§ Task goal
Write the entries again exactly, with no line missing.

§ Saved data entries
○ ○ ○ ○ ○ ○ ○

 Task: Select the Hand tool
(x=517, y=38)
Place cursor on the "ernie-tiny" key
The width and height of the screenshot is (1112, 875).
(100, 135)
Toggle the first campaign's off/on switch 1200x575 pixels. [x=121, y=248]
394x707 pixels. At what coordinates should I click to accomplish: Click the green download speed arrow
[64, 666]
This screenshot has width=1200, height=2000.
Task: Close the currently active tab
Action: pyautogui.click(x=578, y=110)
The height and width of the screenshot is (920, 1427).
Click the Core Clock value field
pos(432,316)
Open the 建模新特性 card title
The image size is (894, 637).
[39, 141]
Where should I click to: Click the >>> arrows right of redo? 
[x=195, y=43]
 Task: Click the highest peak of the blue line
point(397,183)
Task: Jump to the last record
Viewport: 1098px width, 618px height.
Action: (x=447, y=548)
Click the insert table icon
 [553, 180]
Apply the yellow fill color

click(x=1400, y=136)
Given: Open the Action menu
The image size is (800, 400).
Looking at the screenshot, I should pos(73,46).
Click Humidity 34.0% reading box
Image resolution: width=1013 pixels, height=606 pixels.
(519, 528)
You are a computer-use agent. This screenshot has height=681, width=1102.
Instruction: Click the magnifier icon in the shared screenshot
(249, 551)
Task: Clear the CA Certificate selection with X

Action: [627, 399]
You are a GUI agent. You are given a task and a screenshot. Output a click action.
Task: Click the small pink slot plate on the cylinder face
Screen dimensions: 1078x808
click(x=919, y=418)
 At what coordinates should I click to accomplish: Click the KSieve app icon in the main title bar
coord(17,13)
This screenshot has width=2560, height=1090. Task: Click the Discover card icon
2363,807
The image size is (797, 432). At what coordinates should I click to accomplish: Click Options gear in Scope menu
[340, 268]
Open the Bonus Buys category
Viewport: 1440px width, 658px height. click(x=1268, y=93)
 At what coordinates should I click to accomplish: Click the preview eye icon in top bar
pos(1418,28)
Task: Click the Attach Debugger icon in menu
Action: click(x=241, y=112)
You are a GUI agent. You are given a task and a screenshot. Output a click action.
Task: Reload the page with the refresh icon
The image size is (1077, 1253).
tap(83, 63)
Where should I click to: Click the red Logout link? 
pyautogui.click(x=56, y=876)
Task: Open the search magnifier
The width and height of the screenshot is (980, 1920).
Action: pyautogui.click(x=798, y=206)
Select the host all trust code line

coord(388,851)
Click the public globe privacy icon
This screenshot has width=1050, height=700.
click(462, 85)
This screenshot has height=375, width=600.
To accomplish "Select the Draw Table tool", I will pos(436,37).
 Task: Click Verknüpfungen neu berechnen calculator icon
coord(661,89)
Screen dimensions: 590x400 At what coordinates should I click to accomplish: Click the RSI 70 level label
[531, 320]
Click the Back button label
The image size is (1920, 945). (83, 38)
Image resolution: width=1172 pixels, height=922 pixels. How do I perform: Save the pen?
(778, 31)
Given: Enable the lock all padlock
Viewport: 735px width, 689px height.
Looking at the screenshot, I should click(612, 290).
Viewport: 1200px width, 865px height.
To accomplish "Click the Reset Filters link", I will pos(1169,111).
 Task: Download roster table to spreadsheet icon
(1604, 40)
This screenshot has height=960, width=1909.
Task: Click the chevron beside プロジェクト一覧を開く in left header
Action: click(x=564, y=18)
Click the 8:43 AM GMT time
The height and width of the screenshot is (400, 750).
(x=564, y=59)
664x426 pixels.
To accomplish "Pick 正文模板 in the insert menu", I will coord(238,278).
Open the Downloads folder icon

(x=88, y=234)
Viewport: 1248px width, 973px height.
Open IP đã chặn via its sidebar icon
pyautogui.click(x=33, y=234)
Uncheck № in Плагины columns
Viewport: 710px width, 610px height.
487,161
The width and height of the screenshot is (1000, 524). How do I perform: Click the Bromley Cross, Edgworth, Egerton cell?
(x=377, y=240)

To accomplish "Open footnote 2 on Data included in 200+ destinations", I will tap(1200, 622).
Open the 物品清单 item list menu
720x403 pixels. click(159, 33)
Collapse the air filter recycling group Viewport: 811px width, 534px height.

○ ○ ○ ○ ○ ○ ○

§ Result of this exercise
 Task: Select the Hand tool
(x=517, y=38)
Place cursor on the "ernie-tiny" key
The width and height of the screenshot is (1112, 875).
(100, 135)
Toggle the first campaign's off/on switch 1200x575 pixels. [x=121, y=248]
394x707 pixels. At what coordinates should I click to accomplish: Click the green download speed arrow
[64, 666]
This screenshot has width=1200, height=2000.
Task: Close the currently active tab
Action: pyautogui.click(x=578, y=110)
The height and width of the screenshot is (920, 1427).
Click the Core Clock value field
pos(432,316)
Open the 建模新特性 card title
The image size is (894, 637).
[39, 141]
Where should I click to: Click the >>> arrows right of redo? 
[x=195, y=43]
 Task: Click the highest peak of the blue line
point(397,183)
Task: Jump to the last record
Viewport: 1098px width, 618px height.
Action: (x=447, y=548)
Click the insert table icon
 [553, 180]
Apply the yellow fill color

click(x=1400, y=136)
Given: Open the Action menu
The image size is (800, 400).
Looking at the screenshot, I should pos(73,46).
Click Humidity 34.0% reading box
Image resolution: width=1013 pixels, height=606 pixels.
(519, 528)
You are a computer-use agent. This screenshot has height=681, width=1102.
Instruction: Click the magnifier icon in the shared screenshot
(249, 551)
Task: Clear the CA Certificate selection with X

Action: [627, 399]
You are a GUI agent. You are given a task and a screenshot. Output a click action.
Task: Click the small pink slot plate on the cylinder face
Screen dimensions: 1078x808
click(x=919, y=418)
 At what coordinates should I click to accomplish: Click the KSieve app icon in the main title bar
coord(17,13)
This screenshot has width=2560, height=1090. Task: Click the Discover card icon
2363,807
The image size is (797, 432). At what coordinates should I click to accomplish: Click Options gear in Scope menu
[340, 268]
Open the Bonus Buys category
Viewport: 1440px width, 658px height. click(x=1268, y=93)
 At what coordinates should I click to accomplish: Click the preview eye icon in top bar
pos(1418,28)
Task: Click the Attach Debugger icon in menu
Action: click(x=241, y=112)
You are a GUI agent. You are given a task and a screenshot. Output a click action.
Task: Reload the page with the refresh icon
The image size is (1077, 1253).
tap(83, 63)
Where should I click to: Click the red Logout link? 
pyautogui.click(x=56, y=876)
Task: Open the search magnifier
The width and height of the screenshot is (980, 1920).
Action: pyautogui.click(x=798, y=206)
Select the host all trust code line

coord(388,851)
Click the public globe privacy icon
This screenshot has width=1050, height=700.
click(462, 85)
This screenshot has height=375, width=600.
To accomplish "Select the Draw Table tool", I will pos(436,37).
 Task: Click Verknüpfungen neu berechnen calculator icon
coord(661,89)
Screen dimensions: 590x400 At what coordinates should I click to accomplish: Click the RSI 70 level label
[531, 320]
Click the Back button label
The image size is (1920, 945). (83, 38)
Image resolution: width=1172 pixels, height=922 pixels. How do I perform: Save the pen?
(778, 31)
Given: Enable the lock all padlock
Viewport: 735px width, 689px height.
Looking at the screenshot, I should click(612, 290).
Viewport: 1200px width, 865px height.
To accomplish "Click the Reset Filters link", I will pos(1169,111).
 Task: Download roster table to spreadsheet icon
(1604, 40)
This screenshot has height=960, width=1909.
Task: Click the chevron beside プロジェクト一覧を開く in left header
Action: click(x=564, y=18)
Click the 8:43 AM GMT time
The height and width of the screenshot is (400, 750).
(x=564, y=59)
664x426 pixels.
To accomplish "Pick 正文模板 in the insert menu", I will coord(238,278).
Open the Downloads folder icon

(x=88, y=234)
Viewport: 1248px width, 973px height.
Open IP đã chặn via its sidebar icon
pyautogui.click(x=33, y=234)
Uncheck № in Плагины columns
Viewport: 710px width, 610px height.
487,161
The width and height of the screenshot is (1000, 524). How do I perform: Click the Bromley Cross, Edgworth, Egerton cell?
(x=377, y=240)

To accomplish "Open footnote 2 on Data included in 200+ destinations", I will tap(1200, 622).
Open the 物品清单 item list menu
720x403 pixels. click(159, 33)
Collapse the air filter recycling group Viewport: 811px width, 534px height.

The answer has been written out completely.